Sheikh Hasina Remembers Four Slain National Leaders from Exile

From exile, Sheikh Hasina mourns the four slain Awami League leaders and vows to resist conspiracies undermining Bangladesh’s founding ideals.

On the 50th anniversary of one of Bangladesh’s darkest days, exiled Prime Minister Sheikh Hasina on Monday described November 3—the Jail Killing Day—as “an extremely heartrending, painful, and ignominious day in the history of Bangladesh.”

In a statement issued from exile and shared on Awami League leader Mohammad Ali Arafat’s social media platform, Hasina paid tribute to the four national leaders—Syed Nazrul Islam, Tajuddin Ahmad, Captain M. Mansur Ali, and A.H.M. Qamaruzzaman—who were assassinated inside Dhaka Central Jail on November 3, 1975.

“These four national leaders, the most trusted confidants of the Father of the Nation, dedicated their lives to realising Bangabandhu’s dreams and ideals,” she said. “Their patriotism, integrity, honesty, and self-sacrifice will remain exemplary models for us to emulate.”

A Day of National Grief and Conspiracy

Hasina recalled that after the assassination of her father, Bangabandhu Sheikh Mujibur Rahman, along with most of his family on August 15, 1975, the “anti-independence clique” behind the coup had imprisoned his closest political allies.

“In the secure confines of Dhaka Central Jail, the assassins brutally murdered Bangabandhu’s lifelong political comrades and the principal leadership of the wartime provisional government,” she said.

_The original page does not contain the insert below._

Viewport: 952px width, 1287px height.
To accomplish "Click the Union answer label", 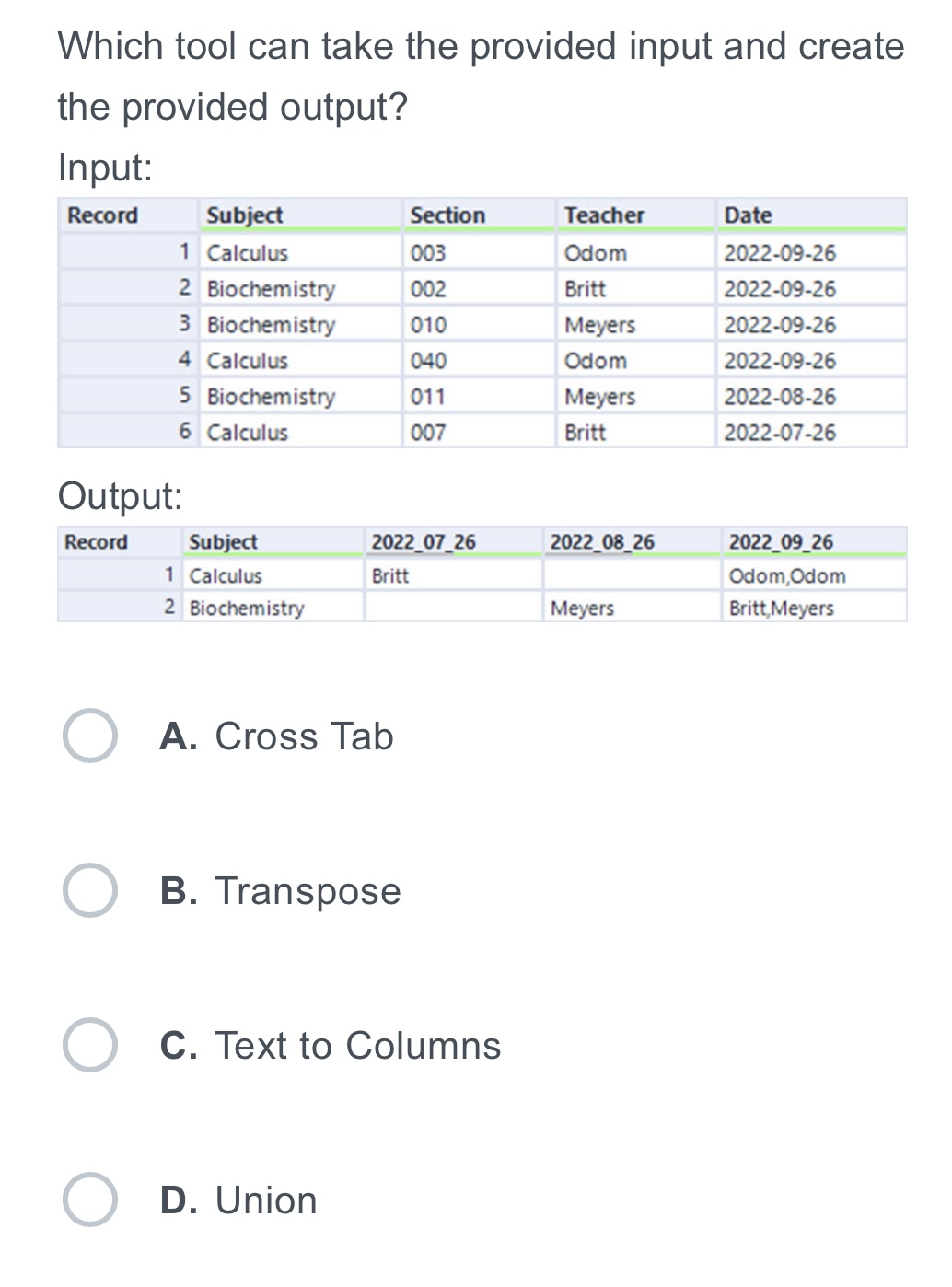I will pos(238,1200).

The massacre, she emphasized, was “not merely the killing of four individuals” but part of a “deep conspiracy to obliterate the spirit of the Liberation War and the ideals of an independent Bangladesh.” The murders, Hasina said, were intended to render the nation leaderless and allow the defeated forces of 1971 to regain a foothold in politics.

A Legacy of Resistance

The jail killings took place less than three months after the August 15 assassination of Bangabandhu and his family, and are widely regarded as the second coup within the same year that upended Bangladesh’s democratic trajectory.

The four slain leaders had led the wartime Mujibnagar government in 1971, organizing the diplomatic, political, and military command structure that guided the Liberation War to victory.

In her message, Hasina reaffirmed that the Awami League—now operating under severe restrictions at home following her ouster in August 2024—would “never bow to any conspiracy, falsehood, or terror.”

She said the party would continue to work toward “a happy, prosperous, and modern Bangladesh free from poverty, inequality, and corruption—a country illuminated by the spirit of the Liberation War.”

Remembering Under Repression

Since Sheikh Hasina’s forced exile and the installation of an army- and Islamist-backed interim government under Nobel laureate Muhammad Yunus, state observance of Jail Killing Day has been halted. Rights organizations allege that the regime has discouraged public commemorations and removed references to the event from school curricula and state media.

For millions of Bangladeshis, however, the memory of November 3 remains inseparable from the nation’s struggle for freedom. Even as the current regime suppresses political dissent, citizens at home and abroad continue to mark the day with private prayers, seminars, and social media campaigns.

As Hasina observed, “The blood of the martyrs cannot be erased by conspiracies. Their sacrifice remains the moral foundation of our nation. The spirit of the Liberation War still guides us, even in exile.”